Systemic discrimination in K-12 ensures that many African American and Hispanic American students never graduate from high school. Free college tuition will put these students even further down the ladder.

Economically disadvantaged students who do graduate are often underprepared for college and are consigned to developmental (“pre-college”) classes that are demotivating and (if students do clear these hurdles) mean that poor students (disproportionately African Americans by the way) lose a year or two of income compared to their advantaged peers.

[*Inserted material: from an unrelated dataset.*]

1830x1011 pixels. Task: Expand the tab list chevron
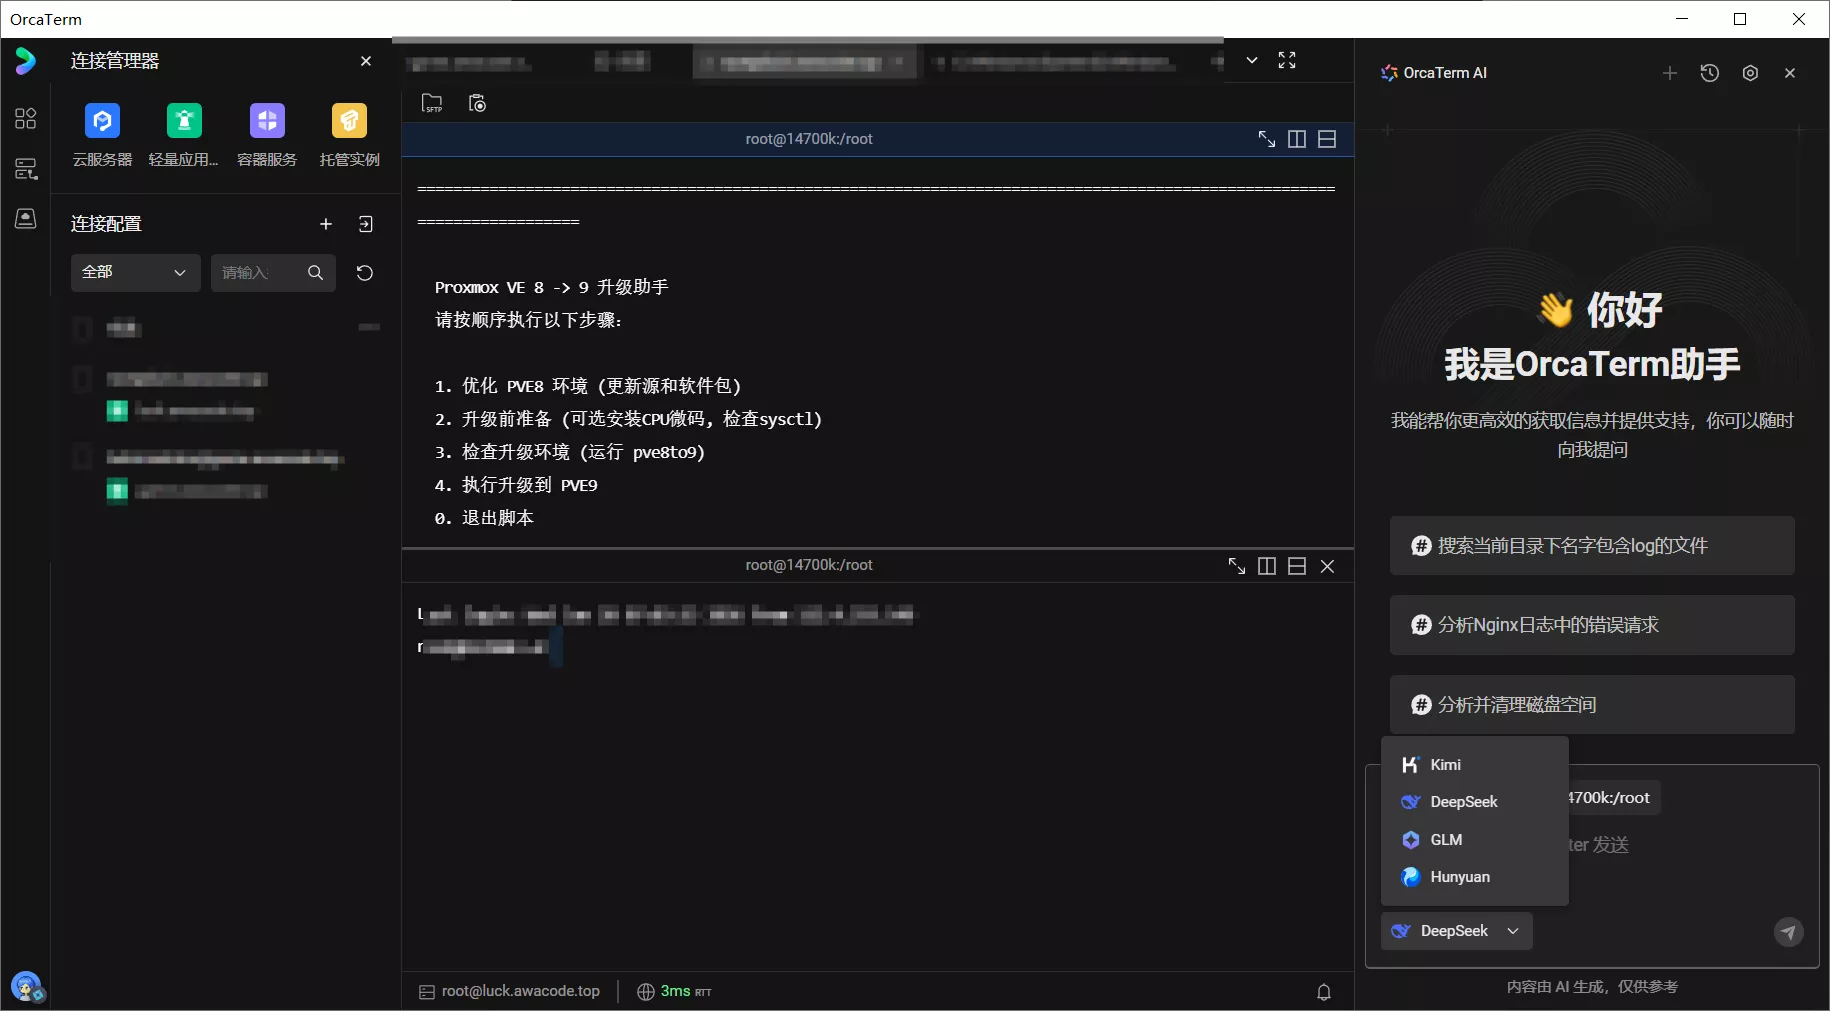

White middle and upper class kids typically receive better college counseling. And I’m not even talking about wealthy kids whose parents tilt the pinball machine. An African-American man in my pre-college English class whose writing was at the college level told me that he could have passed the placement test if he had known to take it seriously. Do you think any rich kids didn’t take the test seriously? Chances are they had private tutors if necessary (and those are the ones who didn’t cheat the system).

You’ve no doubt read of the ripoff proprietary colleges so beloved by Betsy deVos. Do you think any rich kids attended them? Did high school guidance counselors steer poor kids away from these cesspools?

Free college tuition can be a great boon for disadvantaged students, but only after they at least have a relatively level playing field in K-12. Until then, it’s a Bandaid solution that will only exacerbate economic inequality.

And tuition is only a part of college costs. Books, fees, transportation, uniforms, daycare, reduced income are particularly problematic for poor students.

A good and free education for everyone is essential for a democratic nation. But it has to start long before college.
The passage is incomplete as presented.